3. If T and S are linear transformations from V to W (V and W are vector spaces) then the sum T+S which takes every vector A in V to the sum T(A)+S(A) in W is again a linear transformation from V to W.

4. If T is a linear transformation from V to W and k is a scalar then the map kT which takes every vector A in V to k times T(A) is again a linear transformation from V to W.

The proof is left as an exercise.

Some properties of linear transformations, which hold for linear transformations from R^m to Rⁿ, do not hold for arbitrary vector spaces.
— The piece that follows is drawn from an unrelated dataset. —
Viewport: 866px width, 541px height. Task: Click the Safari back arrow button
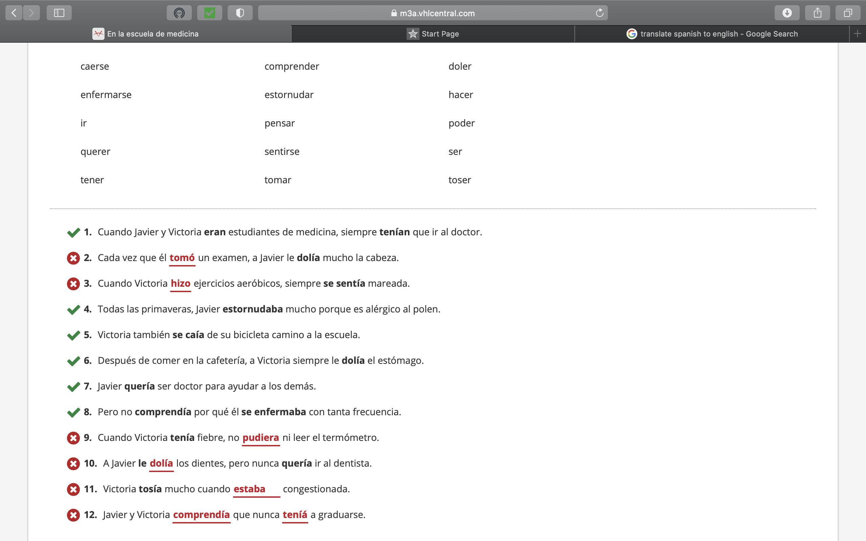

For example let P be the vector space of all polynomials. Let T be the linear operator which takes every polynomial to its derivative. Then T is surjective because every polynomial is a derivative of some other polynomial (anti-derivatives of a polynomial are polynomials). But T is not injective because the images of x² and x²+1 are the same (2x). Recall that for linear transformations from R^m to Rⁿ injectiveness and surjectiveness are equivalent.

Notice that since the operator T is not injective, it cannot have an inverse. But let S be the operator on the same space which takes every polynomial to its anti-derivative int(p(t), t=0..x). Then for every polynomial p we have: TS(p)=p (the derivative of the anti-derivative of a function is the function itself). Thus TS=I. On the other hand ST is not equal to I, for, say if p=x+1 then T(p)=1, ST(p)=x, so ST(p) is not equal to p.

For linear operators in R^m, this cannot happen. Indeed, if TS=I then the product of standard matrices of T and S is I. So the standard matrix A of T is invertible, and the standard matrix B of S is the inverse of A. Hence S is the inverse of T and ST=I.

The proof in the last paragraph does not have references to the results that we used. Find these references!